By Darcie D. Sims, Ph.D., CHT, CT, GMS —

I came across the perfect shoebox yesterday. It was just the right size. The sides weren’t caved in from having a pair of too-big shoes crammed into its depths, and it still had a good top on it. It was the perfect box! I could wrap it with red and white crepe paper and add a pretty bow, and everyone at school, on Valentine’s Day, would know whose box it was. And they would stuff it full.

Too bad I found it now, 35 years after I left school! Ah well, that sometimes seems to be the story of my life–too late or too early or too small or too big or too something–right now, too empty.

To me, shoeboxes and Valentines are symbols of February. No one buys shoeboxes…they just grow (like hangers do) in the dark. They are usually there when you need them, bringing comfort and security and a peace of mind that we will always have enough room to store the world as long as we have shoeboxes.

Shoeboxes are also the repository of those little dark brown fluted papers — the ones that held the chocolates — that spelled “GUILTY” whenever someone found them in the kitchen garbage. So, like all clever snitchers, I stored the incriminating evidence of my midnight raids on the box of Valentine chocolates in a shoebox, well hidden in the back of the closet. Usually, I could remember to empty the box by summer, but occasionally, I would find a stash of little candy papers sometime in October or November.

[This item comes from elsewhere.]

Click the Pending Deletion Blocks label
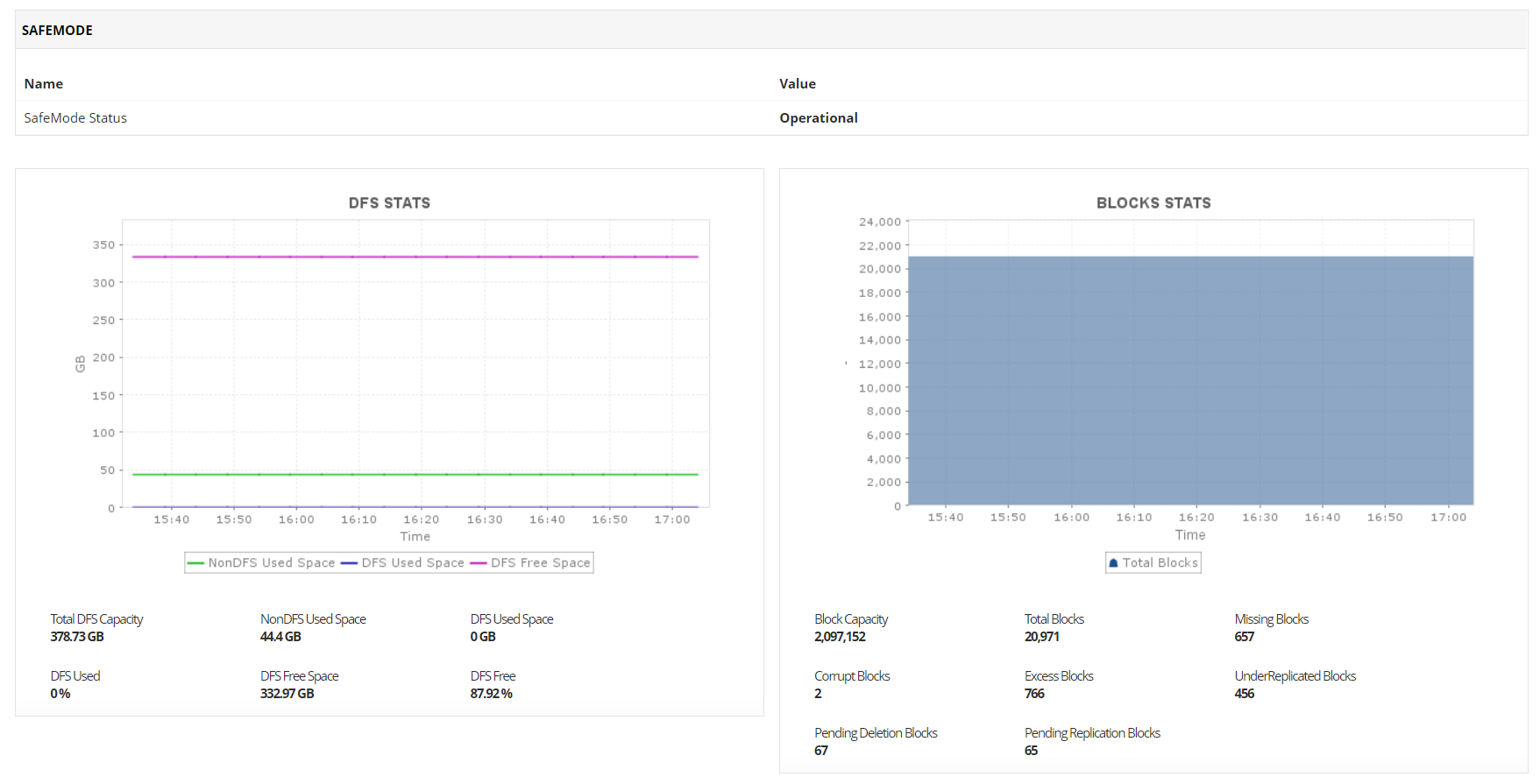 [876, 733]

Ah, I loved my shoebox. When I was a little girl, I dreamed of bringing home a box overflowing with cards, ribbons, chocolates and those little Sweetheart Message candies–the ones that said, “I LUV U,” or “SWEETIE PIE,” or “CUTIE.” I spent January anticipating Valentine’s Day and looking for just the right shoebox, picking out just the right boy.

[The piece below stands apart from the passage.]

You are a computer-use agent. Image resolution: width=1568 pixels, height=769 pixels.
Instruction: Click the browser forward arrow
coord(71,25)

Valentines haven’t changed much over the years. The messages are the same. Actually, shoeboxes haven’t changed that much either–and I’m kind of glad. Everything else in my world has changed since then…since the days when dreams were free and the world seemed to be just waiting for me and my shoebox. So, I’m glad Valentines and shoeboxes are still around.

I’m glad LOVE hasn’t gone out of fashion either. And I wish you Happy Hearts Day. You wouldn’t be reading this if you had not loved someone at some time. The Day and the shoebox are still yours, so fill it with memories (and a chocolate or two), but don’t stash it away this time. Celebrate the love that never goes away!

Darcie D. Sims, Ph.D., CHT, CT, GMS is a bereaved parent and child, a grief management specialist, a nationally certified thanatologist, a certified pastoral bereavement specialist, and a licensed psychotherapist and hypnotherapist.  She is the author of Why Are the Casseroles Always Tuna?,  Footsteps Through the Valley, Touchstones and If I Could Just See Hope. She co-authored A Place For Me: A Healing Journey for Grieving Kids, Footsteps Through Grief, The Other Side of Grief and Finding Your Way Through Grief with her daughter, Alicia Sims Franklin.  She also wrote and produced the videos Handling the Holidays and What Color is Dead: Death From A Child’s View as well as authored numerous chapters in professional books and textbooks.  She can be contacted at darcie@griefinc.com.  Visit her website at www.GriefInc.com.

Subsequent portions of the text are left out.